Entre Fortis et FTX, il y a toutefois des divergences. Si les actionnaires de Fortis en furent pour leur argent, les épargnants ont été relativement préservés grâce à la clause de protection, et surtout parce que l’Etat a racheté l’entreprise pour un dixième de sa valeur de capitalisation (4,7 milliards) et l’a revendue à BNP Paribas afin de prévenir l’effet domino sur les autres institutions financières.
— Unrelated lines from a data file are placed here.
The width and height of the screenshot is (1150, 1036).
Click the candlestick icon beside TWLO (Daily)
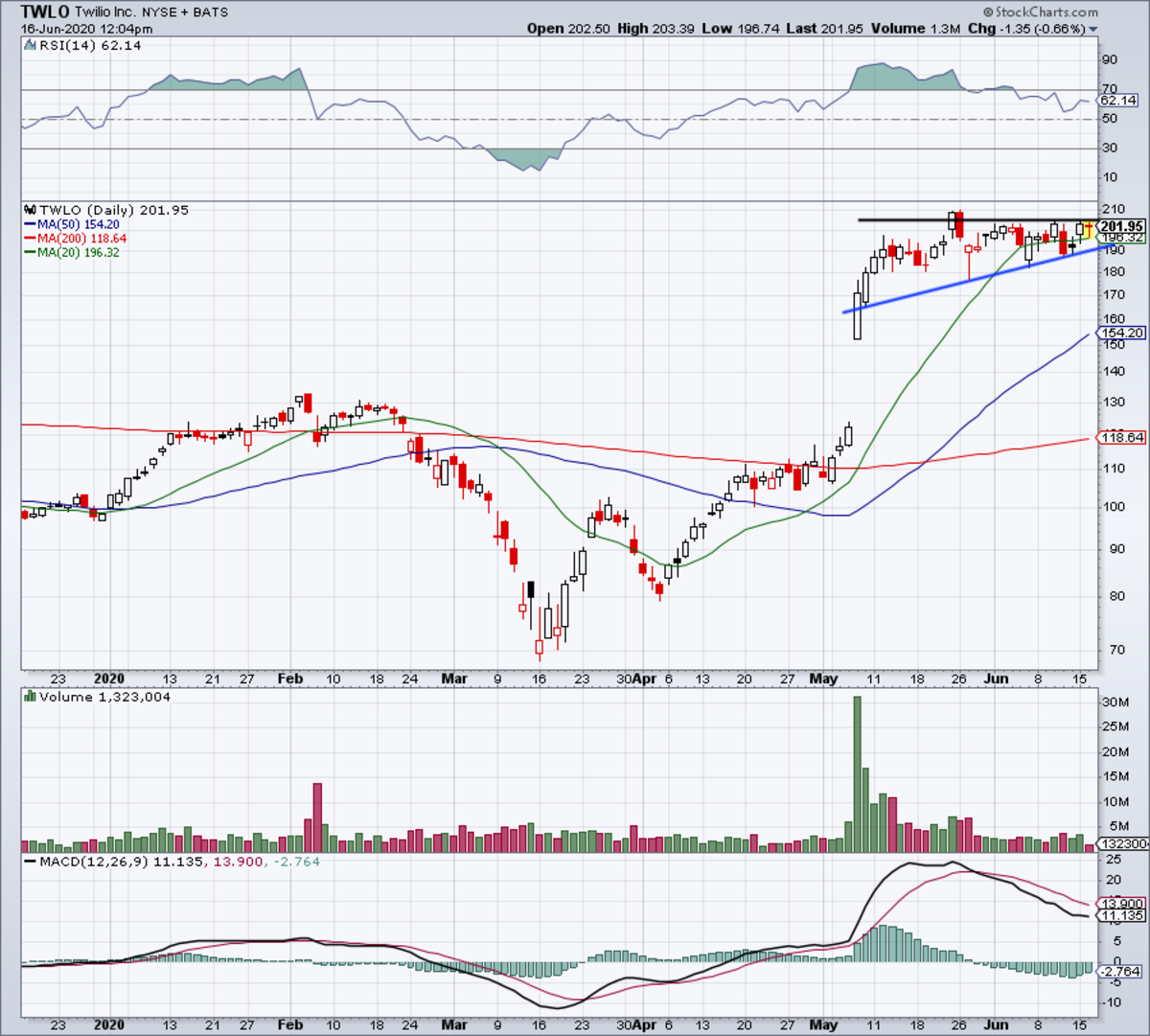[x=30, y=210]
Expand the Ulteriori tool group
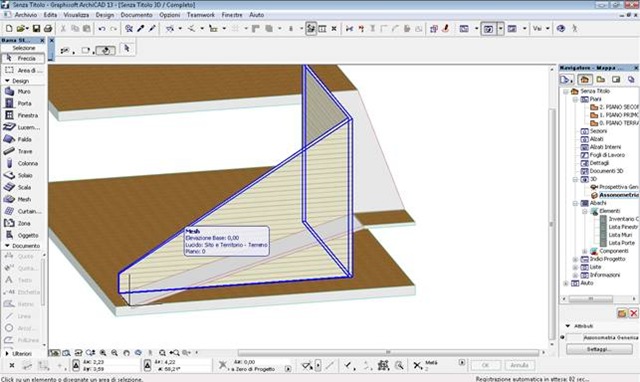The image size is (640, 382). (7, 353)
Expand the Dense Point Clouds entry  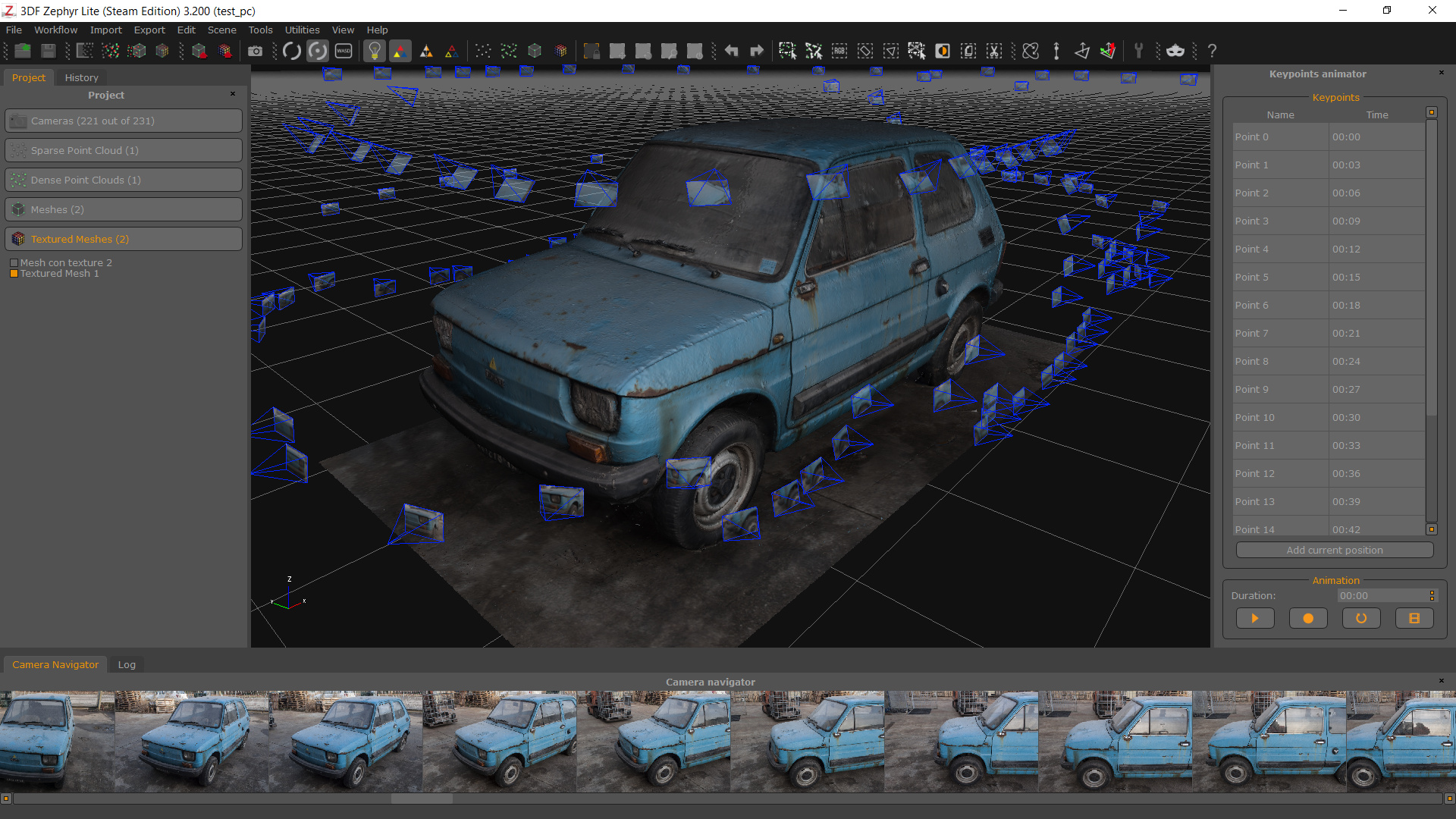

A l’instar des actionnaires de Fortis, ceux de FTX ont eux aussi trinqué, mais contrairement à ce qui s’est passé avec Fortis, les dépositaires (à savoir les détenteurs de crypto-dépôts) ont également perdu leur mise.
Dans le monde des cryptomonnaies, l’Etat n’intervient pas en tant que protecteur. Dès lors, l’effet domino ne peut être endigué et d’autres entreprises dans le sillage de FTX luttent pour leur survie. La crypto-plateforme de prêt Genesis a, par exemple, perdu 175 millions de dollars dans la débâcle FTX et a fait savoir à ses dépositaires qu’elle avait gelé 2,1 milliards d’actifs et qu’elle fait l’impossible pour éviter la faillite.
La crise financière et la crypto-crise posent donc cette question fondamentale: quel rôle l’Etat est-il appelé à jouer? Doit-il venir à la rescousse des entreprises en difficulté et y injecter ses recettes fiscales, comme ce fut le cas lors de la crise financière, ou doit-il se contenter de réglementer et abandonner les investisseurs à leur triste sort? Le débat pourrait bien s’inviter à la table du réveillon de Noël.